October 25, 2001

One of my students related something to me that had happened to him. He had been at work when he was talking to someone that had been having trouble with a headache for quite a while. Being shy, and unsure of his abilities, and not too comfortable with talking about them to someone who doesn’t know, he softly offered to help. His co-worker was distraught enough that she was willing to do almost anything to get rid of her pain.

My student placed his hands in the positions I had showed him. This is a polarity position for dealing with headaches. Then once the polarity energy started working, he added Reiki to it. Within a few moments, the headache was gone.

He had told me that he is not always as confident and self assured as I am when dealing with other people who don’t understand energy. I immediately thought he was talking to someone else. Me? Self assured? Naw. I have more doubts and hesitations in every waking moment than most people have in a lifetime, or at least it seems that way.

When we learn any type of alternative healing (and I guess this doubles for energy healers), we want to heal the world. The problem is getting up the nerve to offer. I guess I have been doing it for so long now, it looks like I am just so confident. In truth, I ask the same questions everyone else does. Will they believe me? Will they laugh at me? Will they just think I am some nut case that’s escaped from its squirrel?

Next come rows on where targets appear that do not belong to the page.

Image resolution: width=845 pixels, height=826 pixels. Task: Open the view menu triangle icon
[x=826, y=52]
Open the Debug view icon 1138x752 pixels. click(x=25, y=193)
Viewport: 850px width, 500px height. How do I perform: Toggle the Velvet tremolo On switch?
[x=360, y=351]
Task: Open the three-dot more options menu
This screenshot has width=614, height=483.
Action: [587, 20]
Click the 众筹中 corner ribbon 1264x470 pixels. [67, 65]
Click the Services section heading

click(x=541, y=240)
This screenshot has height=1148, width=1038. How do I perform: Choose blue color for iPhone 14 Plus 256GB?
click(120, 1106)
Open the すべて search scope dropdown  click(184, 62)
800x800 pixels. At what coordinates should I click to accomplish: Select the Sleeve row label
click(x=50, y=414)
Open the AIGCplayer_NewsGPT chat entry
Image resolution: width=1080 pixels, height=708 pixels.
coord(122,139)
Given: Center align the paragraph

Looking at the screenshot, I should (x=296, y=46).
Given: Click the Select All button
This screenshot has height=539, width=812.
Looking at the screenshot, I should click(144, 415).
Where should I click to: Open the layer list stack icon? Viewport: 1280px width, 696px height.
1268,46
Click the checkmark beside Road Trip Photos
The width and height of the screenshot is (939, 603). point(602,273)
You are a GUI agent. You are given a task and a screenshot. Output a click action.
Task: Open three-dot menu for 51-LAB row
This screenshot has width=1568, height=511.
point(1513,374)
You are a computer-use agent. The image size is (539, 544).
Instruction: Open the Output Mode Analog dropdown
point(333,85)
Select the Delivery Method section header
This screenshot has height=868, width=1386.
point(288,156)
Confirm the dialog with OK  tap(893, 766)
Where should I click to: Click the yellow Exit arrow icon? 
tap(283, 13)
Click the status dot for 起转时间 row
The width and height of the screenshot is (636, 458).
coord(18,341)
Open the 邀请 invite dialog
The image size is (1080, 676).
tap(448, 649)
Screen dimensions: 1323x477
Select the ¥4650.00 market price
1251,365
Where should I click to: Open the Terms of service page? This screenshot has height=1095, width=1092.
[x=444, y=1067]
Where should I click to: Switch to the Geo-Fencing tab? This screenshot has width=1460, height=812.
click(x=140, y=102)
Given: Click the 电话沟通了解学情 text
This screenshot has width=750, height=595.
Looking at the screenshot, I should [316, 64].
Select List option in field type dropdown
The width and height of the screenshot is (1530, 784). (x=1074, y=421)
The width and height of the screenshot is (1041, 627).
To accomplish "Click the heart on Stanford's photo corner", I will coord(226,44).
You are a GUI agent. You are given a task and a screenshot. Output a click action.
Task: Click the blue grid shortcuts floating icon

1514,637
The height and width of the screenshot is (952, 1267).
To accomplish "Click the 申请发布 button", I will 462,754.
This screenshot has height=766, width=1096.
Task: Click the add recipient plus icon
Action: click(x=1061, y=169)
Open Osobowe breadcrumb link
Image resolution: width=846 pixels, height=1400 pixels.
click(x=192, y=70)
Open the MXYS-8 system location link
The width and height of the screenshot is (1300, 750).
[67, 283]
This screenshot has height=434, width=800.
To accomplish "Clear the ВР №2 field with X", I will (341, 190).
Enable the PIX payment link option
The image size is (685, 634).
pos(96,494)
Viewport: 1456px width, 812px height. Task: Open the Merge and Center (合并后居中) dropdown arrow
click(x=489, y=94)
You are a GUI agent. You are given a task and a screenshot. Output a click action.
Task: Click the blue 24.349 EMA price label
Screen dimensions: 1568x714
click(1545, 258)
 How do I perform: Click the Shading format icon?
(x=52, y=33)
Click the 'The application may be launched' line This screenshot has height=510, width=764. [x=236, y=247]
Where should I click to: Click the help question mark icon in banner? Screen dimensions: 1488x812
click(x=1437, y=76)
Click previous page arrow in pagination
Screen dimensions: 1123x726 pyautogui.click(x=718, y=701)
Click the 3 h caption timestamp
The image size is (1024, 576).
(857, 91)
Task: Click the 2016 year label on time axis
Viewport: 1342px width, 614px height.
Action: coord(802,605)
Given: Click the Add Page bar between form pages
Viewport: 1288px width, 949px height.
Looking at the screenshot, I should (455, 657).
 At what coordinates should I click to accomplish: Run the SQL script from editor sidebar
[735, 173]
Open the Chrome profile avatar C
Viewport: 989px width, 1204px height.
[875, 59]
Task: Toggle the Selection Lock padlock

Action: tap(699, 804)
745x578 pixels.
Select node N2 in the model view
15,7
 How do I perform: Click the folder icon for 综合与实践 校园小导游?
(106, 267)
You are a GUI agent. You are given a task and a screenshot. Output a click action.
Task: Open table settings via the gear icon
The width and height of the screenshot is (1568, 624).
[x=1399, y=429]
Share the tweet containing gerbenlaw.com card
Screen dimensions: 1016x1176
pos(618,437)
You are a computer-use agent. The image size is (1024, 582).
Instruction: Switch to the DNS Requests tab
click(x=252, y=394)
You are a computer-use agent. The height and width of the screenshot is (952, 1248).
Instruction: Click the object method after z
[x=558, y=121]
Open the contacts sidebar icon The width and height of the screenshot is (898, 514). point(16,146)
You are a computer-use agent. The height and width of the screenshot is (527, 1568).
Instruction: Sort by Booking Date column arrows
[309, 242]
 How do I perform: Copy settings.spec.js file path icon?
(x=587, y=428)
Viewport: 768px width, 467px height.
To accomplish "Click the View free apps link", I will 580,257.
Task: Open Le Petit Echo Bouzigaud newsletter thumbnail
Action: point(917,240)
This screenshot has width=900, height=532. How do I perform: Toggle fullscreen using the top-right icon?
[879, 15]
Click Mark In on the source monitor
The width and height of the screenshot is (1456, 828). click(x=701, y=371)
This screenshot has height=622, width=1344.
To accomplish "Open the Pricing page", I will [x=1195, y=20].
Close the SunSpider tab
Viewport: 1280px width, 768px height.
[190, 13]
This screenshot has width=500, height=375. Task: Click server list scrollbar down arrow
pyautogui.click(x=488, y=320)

To offer healing to someone, the moment has to be right. Even sometimes when we want to help, it just doesn’t feel right, so we don’t. I have gotten braver, and offer more times than not, and it may make me look confident, but in truth, I’m just as scared, as unsure, to take that first step as someone asking another person out on a date. Yet, to heal, we have to prevail, so we try.

Sometimes we get turned down. Sometimes we are allowed to work. Sometimes we work magic. Other times, nothing changes. The one night when I offered to try to help someone in my class with a headache, I did exactly what my student had done, and it had not worked. The difference was that I had a little more experience, and was being pushed to use another method.

Sometimes we land on our feet. Sometimes we fall down. But as healers, we have to keep getting back up, and try again.